Though they agreed that the law was constitutional, Justices Ruth Bader Ginsburg, Sonia Sotomayor, Stephen Breyer and Elena Kagan argued for a more expansive interpretation of the law in a separate opinion. Justice Anthony Kennedy, who had been expected to cast the swing vote in the case, ultimately signed onto a joint dissent with Justices Antonin Scalia, Samuel Alito and Clarence Thomas.
A provision of health care reform known as the individual mandate took up most of the court's attention. Otherwise known as the minimum-coverage provision, it imposes penalties on eligible citizens who choose not to purchase health insurance. The provision is set to take effect in 2014, empowering the Internal Revenue Service to collect the penalty with an individual's taxes, just as it would collect a penalty against those who overstate their income tax refunds.
Roberts was the lone member of the majority to find that the provision violates the commerce clause of the U.S. Constitution, but all five agreed that the measure survived under taxing powers.
The government's commerce clause argument failed because the individual mandate does not regulate existing commercial activity, the 59-page decision states.
"It instead compels individuals to become active in commerce by purchasing a product, on the ground that their failure to do so affects interstate commerce," Roberts wrote. "Construing the commerce clause to permit Congress to regulate individuals precisely because they are doing nothing would open a new and potentially vast domain to congressional authority. Every day individuals do not do an infinite number of things. In some cases they decide not to do something; in others they simply fail to do it. Allowing Congress to justify federal regulation by pointing to the effect of inaction on commerce would bring countless decisions an individual could potentially make within the scope of federal regulation, and - under the government's theory - empower Congress to make those decisions for him." (Emphasis in original.)

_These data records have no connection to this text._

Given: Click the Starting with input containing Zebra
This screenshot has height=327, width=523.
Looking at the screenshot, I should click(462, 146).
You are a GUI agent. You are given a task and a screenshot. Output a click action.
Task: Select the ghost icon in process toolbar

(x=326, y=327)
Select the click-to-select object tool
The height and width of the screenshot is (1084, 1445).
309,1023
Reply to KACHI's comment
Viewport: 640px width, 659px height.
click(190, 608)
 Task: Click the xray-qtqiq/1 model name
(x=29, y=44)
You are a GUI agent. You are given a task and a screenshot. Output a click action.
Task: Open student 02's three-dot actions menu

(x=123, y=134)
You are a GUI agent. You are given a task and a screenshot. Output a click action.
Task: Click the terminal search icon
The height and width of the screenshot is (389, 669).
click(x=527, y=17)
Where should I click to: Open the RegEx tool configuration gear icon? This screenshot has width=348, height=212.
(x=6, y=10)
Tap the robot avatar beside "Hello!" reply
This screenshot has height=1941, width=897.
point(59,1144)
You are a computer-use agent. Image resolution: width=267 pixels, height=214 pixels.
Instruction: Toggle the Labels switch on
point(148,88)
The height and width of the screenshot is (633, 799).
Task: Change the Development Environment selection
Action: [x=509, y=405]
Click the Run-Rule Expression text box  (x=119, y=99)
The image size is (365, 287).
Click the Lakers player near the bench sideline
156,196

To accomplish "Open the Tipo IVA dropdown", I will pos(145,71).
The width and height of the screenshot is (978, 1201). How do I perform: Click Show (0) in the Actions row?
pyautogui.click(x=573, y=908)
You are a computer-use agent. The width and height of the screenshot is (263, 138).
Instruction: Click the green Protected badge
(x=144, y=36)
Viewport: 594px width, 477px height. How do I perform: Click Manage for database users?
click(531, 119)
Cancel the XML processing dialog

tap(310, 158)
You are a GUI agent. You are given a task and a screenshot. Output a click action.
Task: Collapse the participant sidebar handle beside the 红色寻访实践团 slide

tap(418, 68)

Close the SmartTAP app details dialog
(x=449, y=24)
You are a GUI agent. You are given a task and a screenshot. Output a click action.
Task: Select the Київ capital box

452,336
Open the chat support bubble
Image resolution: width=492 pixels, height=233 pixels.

Such logic could justify mandating that Americans eat a balanced diet, the court said, noting that this group has more members and also adds to health care costs.
"People, for reasons of their own, often fail to do things that would be good for them or good for society," Roberts wrote. "Those failures - joined with the similar failures of others - can readily have a substantial effect on interstate commerce. Under the government's logic, that authorizes Congress to use its commerce power to compel citizens to act as the government would have them act.
"That is not the country the framers of our Constitution envisioned."
Roberts also refused to let the government justify the individual mandate under the necessary-and-proper clause of the Constitution, but the majority was more receptive to the government's taxing powers.
They noted that "the government asks us to read the mandate not as ordering individuals to buy insurance, but rather as imposing a tax on those who do not buy that product."